= Beginning of Section =
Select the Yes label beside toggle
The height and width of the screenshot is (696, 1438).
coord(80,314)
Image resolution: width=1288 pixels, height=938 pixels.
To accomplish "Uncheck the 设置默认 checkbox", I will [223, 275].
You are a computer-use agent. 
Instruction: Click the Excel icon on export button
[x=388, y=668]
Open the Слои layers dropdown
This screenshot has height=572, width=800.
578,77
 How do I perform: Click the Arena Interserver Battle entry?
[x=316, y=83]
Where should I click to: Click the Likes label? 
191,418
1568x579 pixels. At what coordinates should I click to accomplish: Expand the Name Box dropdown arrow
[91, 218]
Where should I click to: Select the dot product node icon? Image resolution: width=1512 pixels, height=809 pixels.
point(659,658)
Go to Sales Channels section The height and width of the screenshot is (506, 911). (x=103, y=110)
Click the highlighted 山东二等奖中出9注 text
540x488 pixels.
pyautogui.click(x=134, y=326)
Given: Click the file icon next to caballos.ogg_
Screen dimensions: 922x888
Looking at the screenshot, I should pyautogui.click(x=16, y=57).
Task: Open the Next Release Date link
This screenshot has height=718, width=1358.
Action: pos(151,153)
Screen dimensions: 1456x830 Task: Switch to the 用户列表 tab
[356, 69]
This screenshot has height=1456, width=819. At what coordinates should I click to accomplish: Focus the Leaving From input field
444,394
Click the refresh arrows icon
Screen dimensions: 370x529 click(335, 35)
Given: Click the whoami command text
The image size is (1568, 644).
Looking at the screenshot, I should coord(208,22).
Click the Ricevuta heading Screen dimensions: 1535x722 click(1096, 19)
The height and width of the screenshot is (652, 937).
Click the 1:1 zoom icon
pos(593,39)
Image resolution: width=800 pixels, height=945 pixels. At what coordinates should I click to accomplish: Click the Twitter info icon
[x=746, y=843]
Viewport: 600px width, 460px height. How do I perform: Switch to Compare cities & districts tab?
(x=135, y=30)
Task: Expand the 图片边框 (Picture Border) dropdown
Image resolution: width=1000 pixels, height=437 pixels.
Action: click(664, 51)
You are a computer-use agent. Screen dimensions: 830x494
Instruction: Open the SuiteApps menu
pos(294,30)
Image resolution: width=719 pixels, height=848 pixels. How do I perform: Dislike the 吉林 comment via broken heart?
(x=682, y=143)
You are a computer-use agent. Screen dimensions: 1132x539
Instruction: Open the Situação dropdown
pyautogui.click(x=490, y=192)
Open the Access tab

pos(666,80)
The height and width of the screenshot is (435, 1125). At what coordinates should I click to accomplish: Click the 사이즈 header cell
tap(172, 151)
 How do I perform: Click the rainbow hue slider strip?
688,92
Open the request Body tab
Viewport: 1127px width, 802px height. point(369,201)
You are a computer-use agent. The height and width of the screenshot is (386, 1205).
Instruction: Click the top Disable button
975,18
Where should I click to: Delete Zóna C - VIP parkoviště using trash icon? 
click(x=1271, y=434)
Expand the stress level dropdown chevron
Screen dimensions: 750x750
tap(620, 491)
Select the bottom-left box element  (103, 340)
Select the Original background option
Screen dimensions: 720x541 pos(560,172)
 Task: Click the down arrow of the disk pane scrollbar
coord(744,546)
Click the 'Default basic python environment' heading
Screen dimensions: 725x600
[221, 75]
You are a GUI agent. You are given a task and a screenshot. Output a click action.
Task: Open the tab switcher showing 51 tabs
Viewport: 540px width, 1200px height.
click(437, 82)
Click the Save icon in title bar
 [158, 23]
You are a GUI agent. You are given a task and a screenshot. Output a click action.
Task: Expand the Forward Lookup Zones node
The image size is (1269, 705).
= End of Section =
__Work item__.
Find the line with "1568x579 pixels. At" in the material above. Reproduce it and each line after it up to and including the line with "You are a computer-use agent. Screen dimensions: 830x494".

__Answer section__.
1568x579 pixels. At what coordinates should I click to accomplish: Expand the Name Box dropdown arrow
[91, 218]
Where should I click to: Select the dot product node icon? Image resolution: width=1512 pixels, height=809 pixels.
point(659,658)
Go to Sales Channels section The height and width of the screenshot is (506, 911). (x=103, y=110)
Click the highlighted 山东二等奖中出9注 text
540x488 pixels.
pyautogui.click(x=134, y=326)
Given: Click the file icon next to caballos.ogg_
Screen dimensions: 922x888
Looking at the screenshot, I should pyautogui.click(x=16, y=57).
Task: Open the Next Release Date link
This screenshot has height=718, width=1358.
Action: pos(151,153)
Screen dimensions: 1456x830 Task: Switch to the 用户列表 tab
[356, 69]
This screenshot has height=1456, width=819. At what coordinates should I click to accomplish: Focus the Leaving From input field
444,394
Click the refresh arrows icon
Screen dimensions: 370x529 click(335, 35)
Given: Click the whoami command text
The image size is (1568, 644).
Looking at the screenshot, I should coord(208,22).
Click the Ricevuta heading Screen dimensions: 1535x722 click(1096, 19)
The height and width of the screenshot is (652, 937).
Click the 1:1 zoom icon
pos(593,39)
Image resolution: width=800 pixels, height=945 pixels. At what coordinates should I click to accomplish: Click the Twitter info icon
[x=746, y=843]
Viewport: 600px width, 460px height. How do I perform: Switch to Compare cities & districts tab?
(x=135, y=30)
Task: Expand the 图片边框 (Picture Border) dropdown
Image resolution: width=1000 pixels, height=437 pixels.
Action: click(664, 51)
You are a computer-use agent. Screen dimensions: 830x494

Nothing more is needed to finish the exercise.